First of all you have to install Virtualbox, Vagrant and ChefDK on your machine, like described in their documentation. All of them are available for Windows, Linux and MacOS. If you want to run your tests against a Windows box you also have to add one to your Vagrant environment like described here. Now you will be able to generate cookbooks and run them using Test-Kitchen.

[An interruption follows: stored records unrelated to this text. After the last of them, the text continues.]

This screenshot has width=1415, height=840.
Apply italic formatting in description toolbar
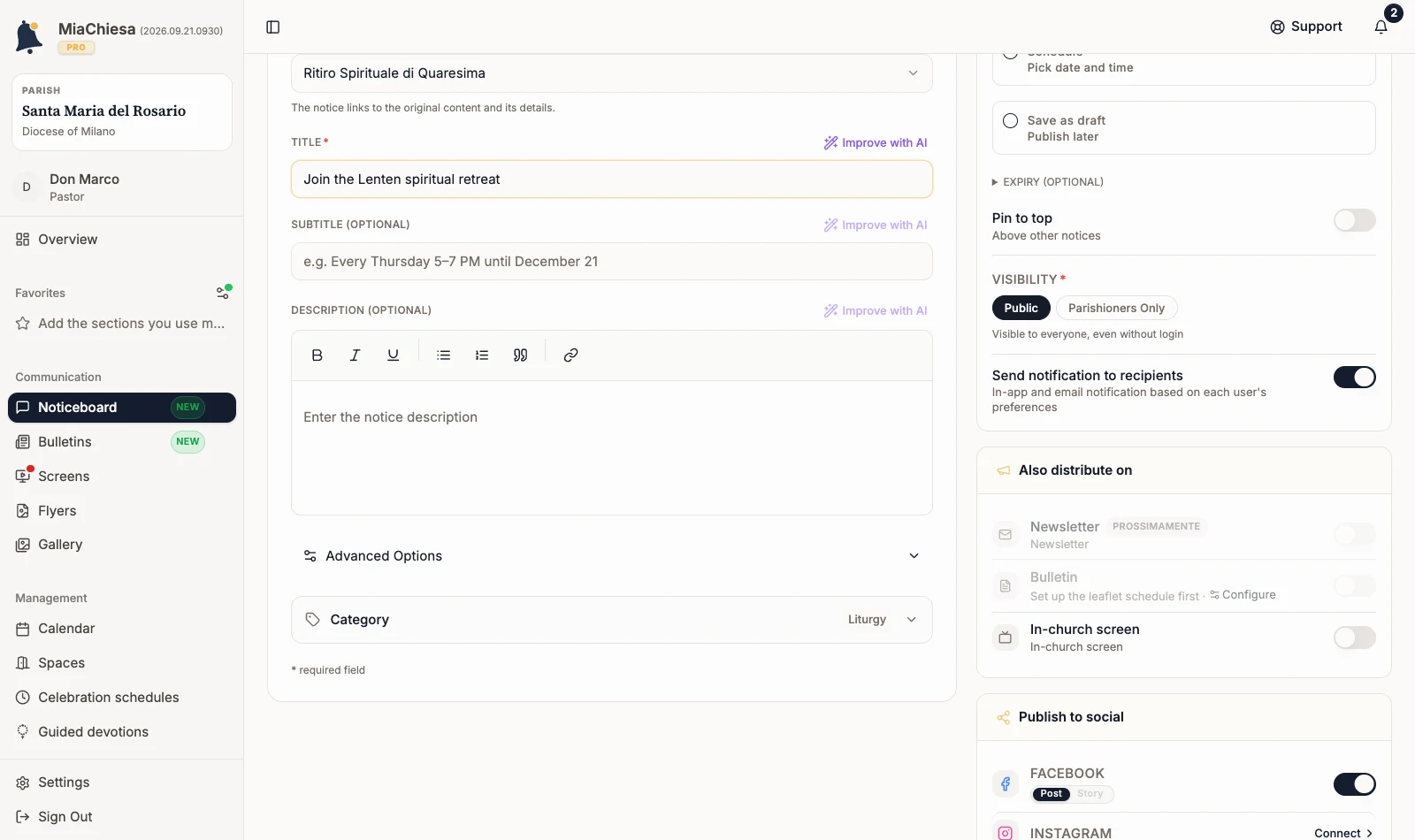(355, 355)
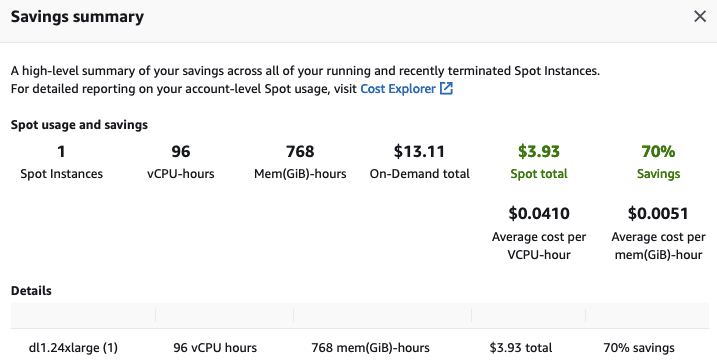Viewport: 717px width, 361px height.
Task: Click the 70% savings table cell
Action: click(639, 348)
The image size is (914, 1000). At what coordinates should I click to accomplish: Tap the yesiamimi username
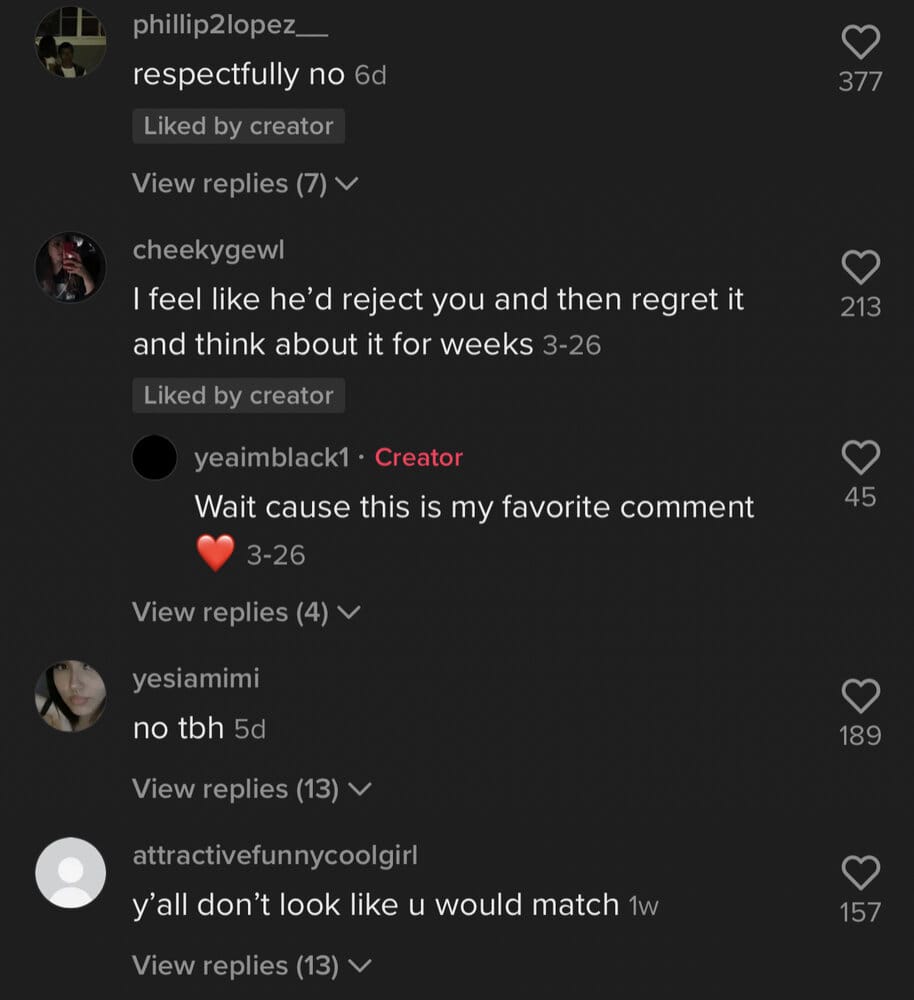tap(196, 679)
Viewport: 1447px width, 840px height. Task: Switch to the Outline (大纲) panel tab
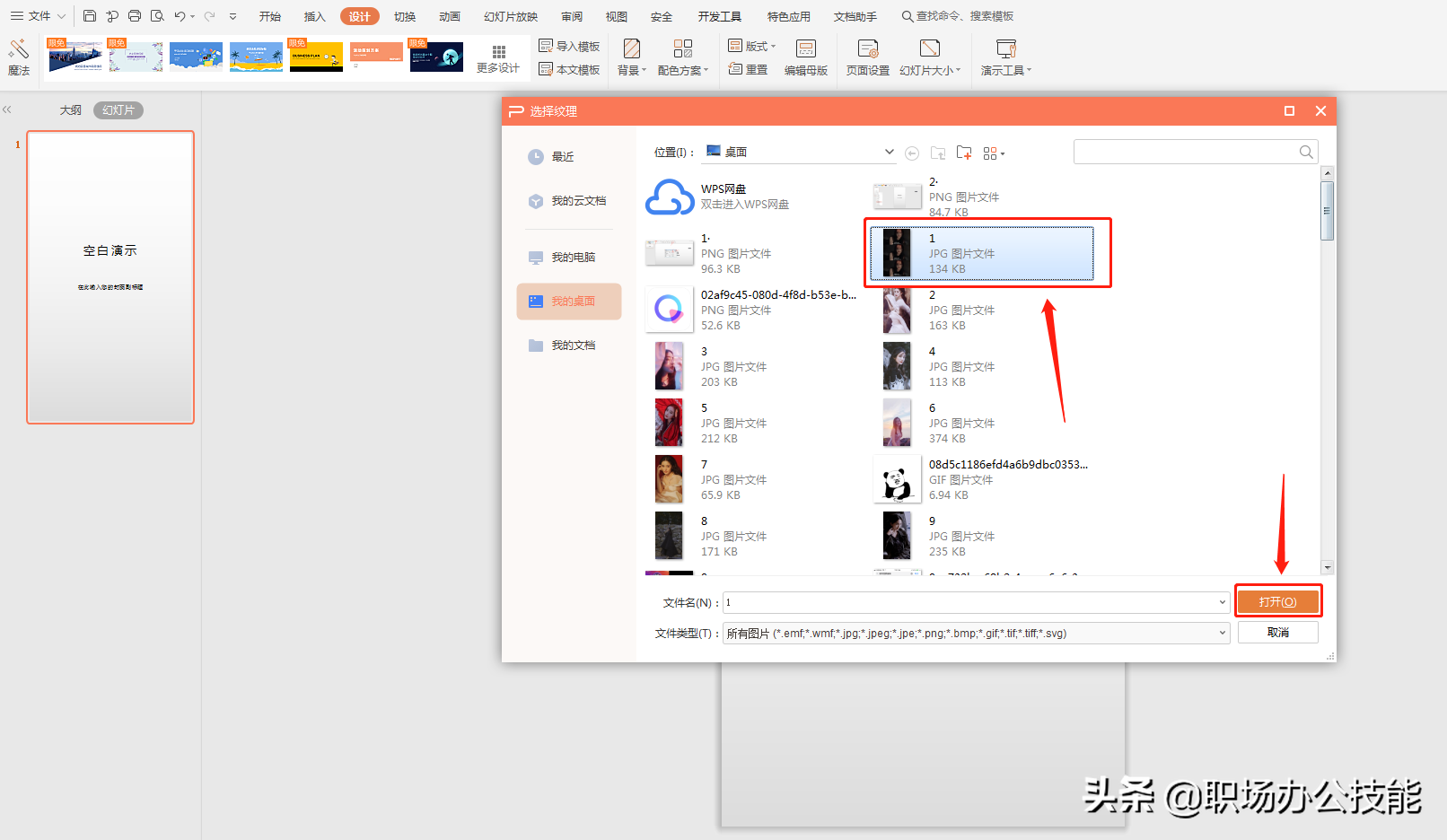point(71,110)
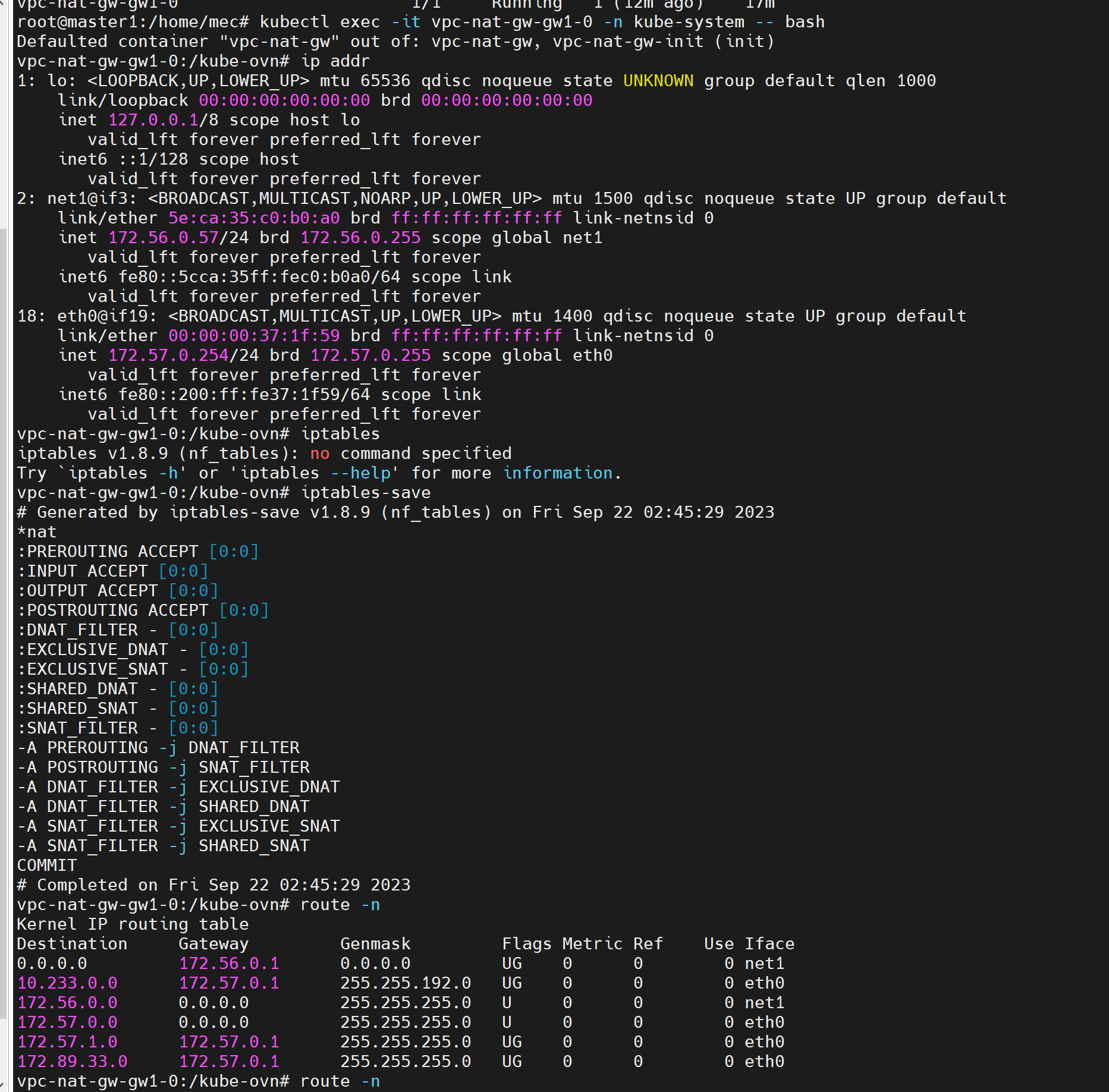Select the 172.89.33.0 route destination
Viewport: 1109px width, 1092px height.
[72, 1061]
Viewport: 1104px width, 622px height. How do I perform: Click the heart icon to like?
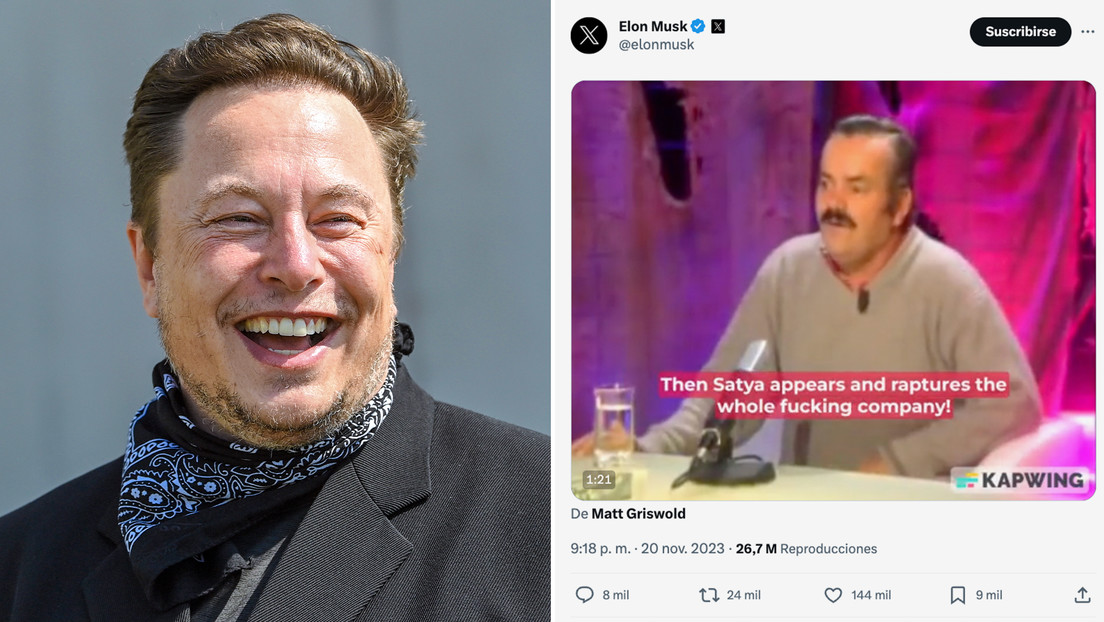[833, 594]
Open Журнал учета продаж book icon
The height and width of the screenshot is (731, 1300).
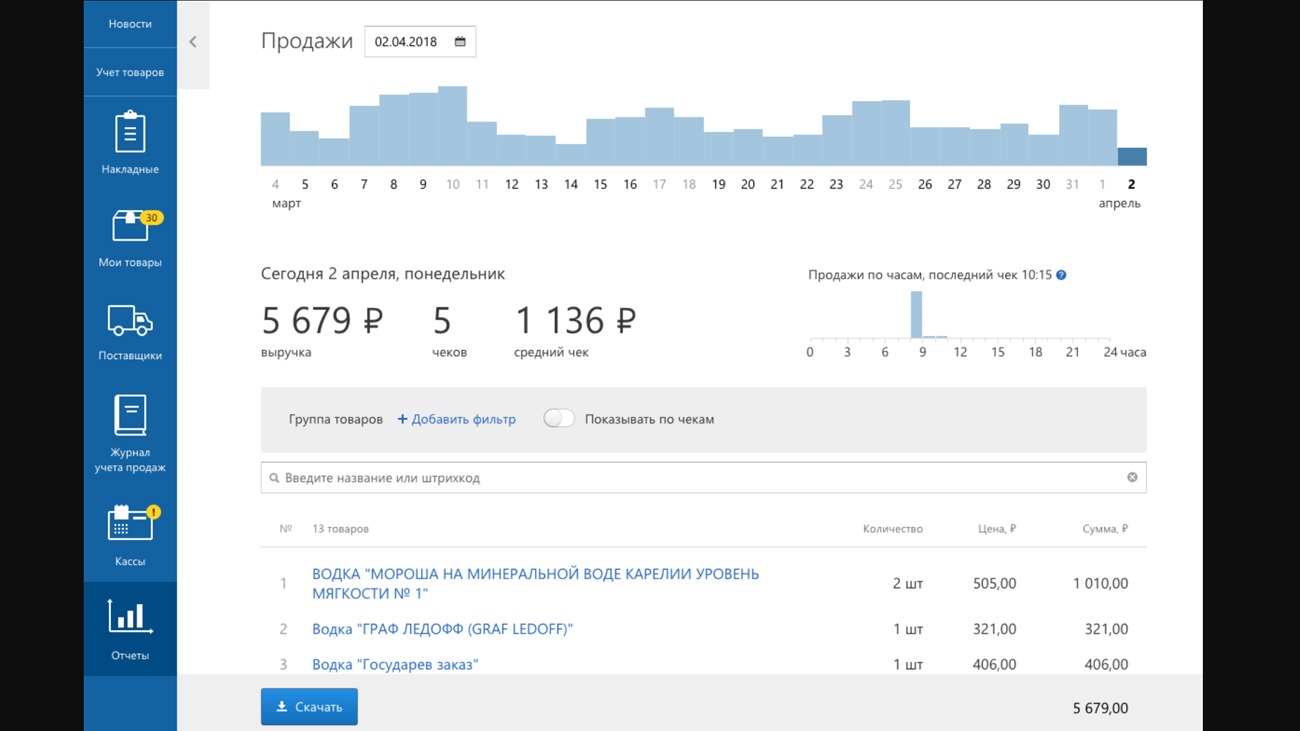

For this tutorial it makes sense to work in a cookbooks directory (if you use chef server) or just create a new directory like “~/workspace”. Within this folder you can now create a new cookbook using the ChefDK command:

chef generate cookbook atom

You can verify that everything is created using:

tree atom

You can see that there is a skeleton for your cookbook and a folder called “test”. As a default this is generated using Serverspec as testing language. As Chef we bought InSpec which is the successor of Serverspec (link) . So you now have to create a new folder in test/integration/default called inspec to achieve a new structure like test/integration/default/inspec (please note that you can also put everything into default). You can also validate you new structure using the “tree” command again.

Now that you have everything in place we can start writing a test for your Atom Editor deployment. The most important thing to know is how Atom is installed and what you want to test on. In this case we´ll check for:

  • path of the executable
  • execution of the application

But how can you find the right InSpec resources to test on? Here we go: InSpec resources

In our use case you´ll need: package, file, registry_key and command but there are much more available like audit_policy, csv, command, directory, group, interface,oneget (package manager), os, os_env, package, windows_feature, service, security_policy, registry_key, port, powershell, pip, vbscript, wmi.

Now you should start to edit a file called test/integration/default/inspec/atom.rb and start with the first test:

describe file('C:\\Users\\vagrant\\AppData\\Local\\atom\\app-1.7.3\\atom.exe') do
 it { should exist }
end

As you can see the file resource checks for the installation path of the atom.exe. This is to ensure that Atom is installed at the right location. As you can see this is based on the users path (vagrant). Next you should check for a successful start of the application:

describe command('C:\\Users\\vagrant\\AppData\\Local\\atom\\app-1.7.3\\atom.exe') do
  its(:exit_status) { should eq 0 }
end

The next step is to define how your test environment should look like. These parameters are defined in the .kitchen.yml file in your main cookbook folder. You have to enable InSpec as verifier and add your Windows box that you´ve imported before. Please note that you have to uncomment the other instances (Ubuntu, CentOs).

---
driver:
  name: vagrant

provisioner:
  name: chef_zero

# Uncomment the following verifier to leverage Inspec instead of Busser (the
# default verifier)
verifier:
 name: inspec

platforms:
  - name: windows-2012r2
  #- name: ubuntu-14.04
  #- name: centos-7.1

suites:
  - name: default
    run_list:
      - recipe[atom::default]
    attributes:

Now you´re ready to start your Kitchen instance using:

kitchen create

After this instance is up and running (you can check that using “kitchen list”) you can apply your check on this machine:

kitchen verify

What leads to two different failures (of course, cause we never installed Atom!)

inspec verify

Now let´s write the recipe to install Atom on your Windows box. First you have to edit the recipe in recipes/default.rb and add the following code snippet:

package 'Atom' do
  source 'https://atom.io/download/windows'
  remote_file_attributes(
    path: File.join(Chef::Config[:file_cache_path], 'AtomSetup.exe')
  )
   installer_type :custom
   options '/silent'
 end

This installs the Atom Editor on your virtual machine when applied with:

kitchen converge

kitchen converge

Now, there should be Atom installed and you can run the verification (test) again:

kitchen verify

This should now result in two successful examples:

kitchen verify

Let´s summarize what you did, you wrote a test that ensures that your application is installed and executable. You applied your test and developed a recipe to install your application and lastly you validated your result with a new test run.
Finally you can run the whole routine: Machine creation, Recipe application, Test execution and Machine destruction again using:

kitchen test

You´ve now finished the first part of using InSpec with test-kitchen and Chef!

 

One Comment

Gerrie Holtzhausen 11/11/2020 Reply

Hi, I noticed the link in the section – describe here as below does not work.

” If you want to run your tests against a Windows box you also have to add one to your Vagrant environment like described here. Now you will be able to generate cookbooks and run them using Test-Kitchen.”

Is it possibly to only execute kitchen verify against an existing windows server and not making use of Vagrant?
Nad basically setting it up to execute as a Jenkins build/job?